The Onion Architecture : part 1
This is part 1. part 2. part 3. part 4. My feed (rss).
I've spoken several times about a specific type of architecture I call "Onion Architecture". I've found that it leads to more maintainable applications since it emphasizes separation of concerns throughout the system. I must set the context for the use of this architecture before proceeding. This architecture is not appropriate for small websites. It is appropriate for long-lived business applications as well as applications with complex behavior. It emphasizes the use of interfaces for behavior contracts, and it forces the externalization of infrastructure.
The diagram you see here is a representation of traditional layered architecture. This is the basic architecture I see most frequently used. Each subsequent layer depends on the layers beneath it, and then every layer normally will depend on some common infrastructure and utility services. The big drawback to this top-down layered architecture is the coupling that it creates. Each layer is coupled to the layers below it, and each layer is often coupled to various infrastructure concerns. However, without coupling, our systems wouldn't do anything useful, but this architecture creates unnecessary coupling.

■ ■ ■ ■

What you will do => Continue the text on the Onion Architecture from the point where it stops.

Given data =>
■ ■ ■ ■

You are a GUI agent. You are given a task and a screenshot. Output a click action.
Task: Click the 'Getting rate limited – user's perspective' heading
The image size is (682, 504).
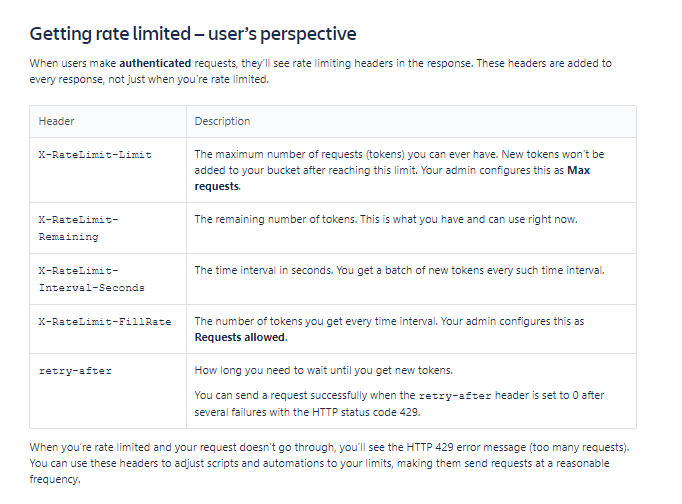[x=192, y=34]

■ ■ ■ ■

Answer =>
The biggest offender (and most common) is the coupling of UI and business logic to data access. Yes, UI is coupled to data access with this approach. Transitive dependencies are still dependencies. The UI can't function if business logic isn't there. Business logic can't function if data access isn't there. I'm intentionally ignoring infrastructure here because this typically varies from system to system. Data access changes frequently. Historically, the industry has modified data access techniques at least every three years; therefore, we can count on needing to modify data access three years from now for any healthy, long-lived systems that's mission-critical to the business. We often don't keep systems up-to-date because it's impossible to do. If coupling prevents easily upgrading parts of the system, then the business has no choice but to let the system fall behind into a state of disrepair. This is how legacy systems become stale, and eventually they are rewritten.
I propose a new approach to architecture. Honestly, it's not completely new, but I'm proposing it as a named, architectural pattern. Patterns are useful because it gives software professionals a common vocabulary with which to communicate. There are a lot of aspects to the Onion Architecture, and if we have a common term to describe this approach, we can communicate more effectively.

The diagram to the left depicts the Onion Architecture. The main premise is that it controls coupling. The fundamental rule is that all code can depend on layers more central, but code cannot depend on layers further out from the core. In other words, all coupling is toward the center. This architecture is unashamedly biased toward object-oriented programming, and it puts objects before all others.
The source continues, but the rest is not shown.